_Work to be completed_. Output, word for word, the line that contains "This screenshot has width=1129, height=605." and all lines after it in the records below, omitting pictures.

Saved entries
************
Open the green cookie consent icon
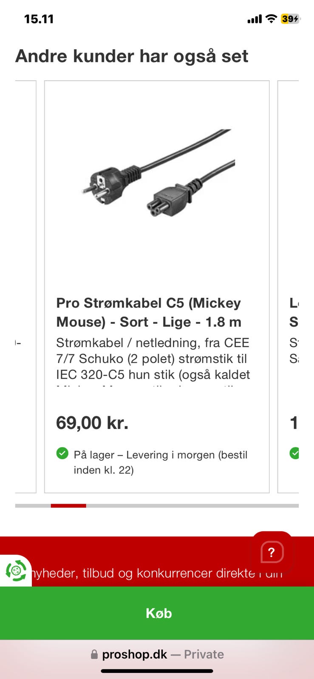314x679 pixels. coord(16,571)
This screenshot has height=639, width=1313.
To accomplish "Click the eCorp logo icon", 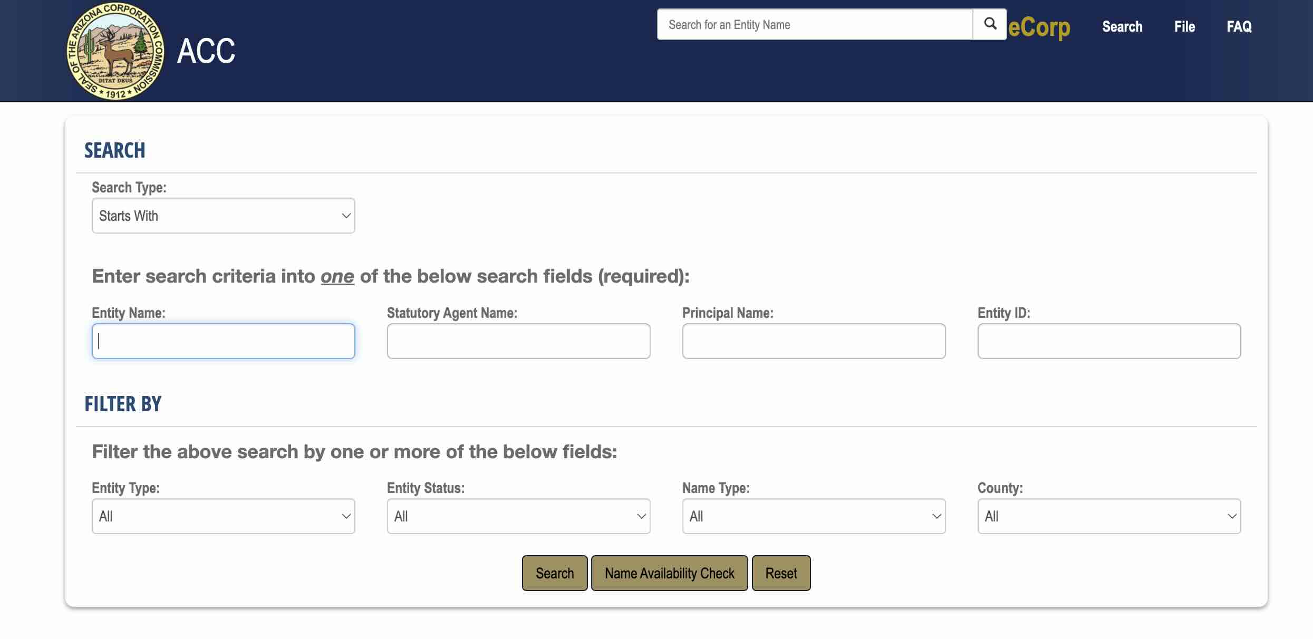I will click(1038, 25).
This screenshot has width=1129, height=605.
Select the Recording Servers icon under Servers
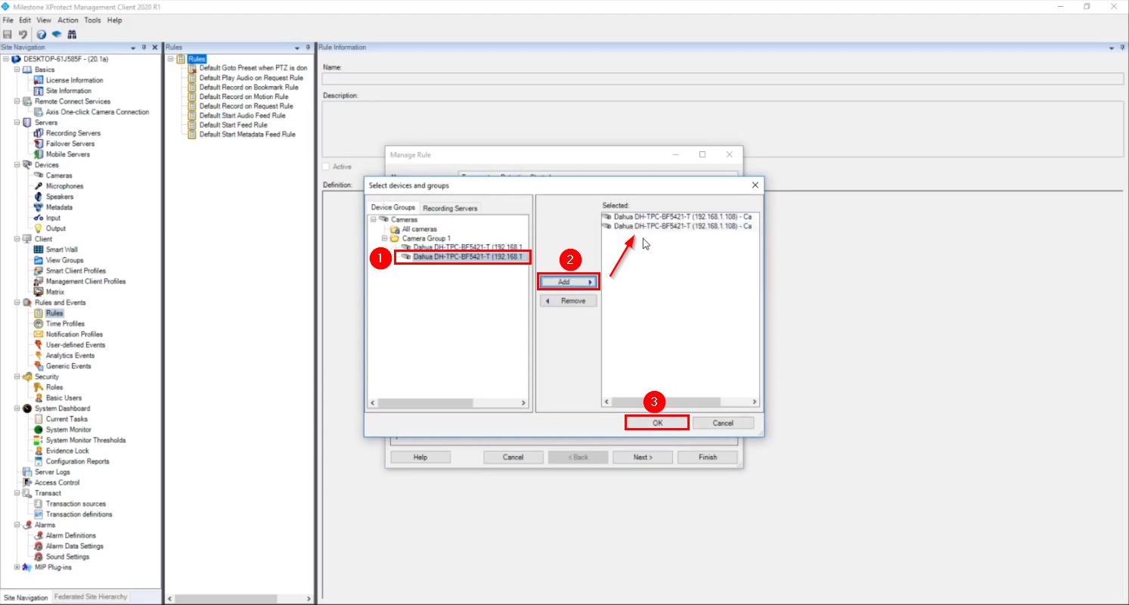tap(39, 133)
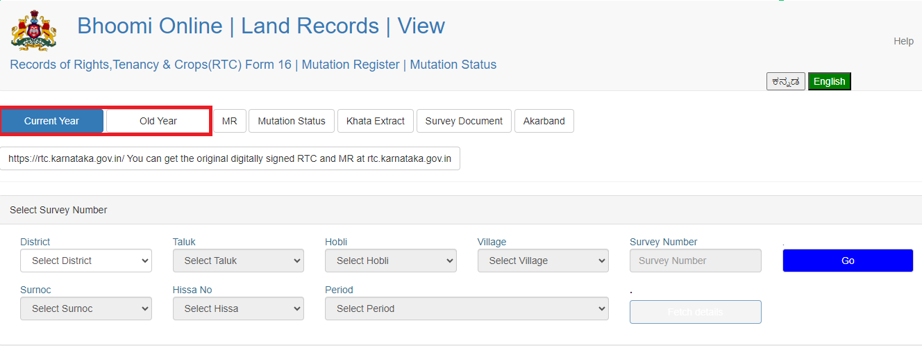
************
_Response for this exercise_.
This screenshot has width=1129, height=605.
Select the Recording Servers icon under Servers
tap(39, 133)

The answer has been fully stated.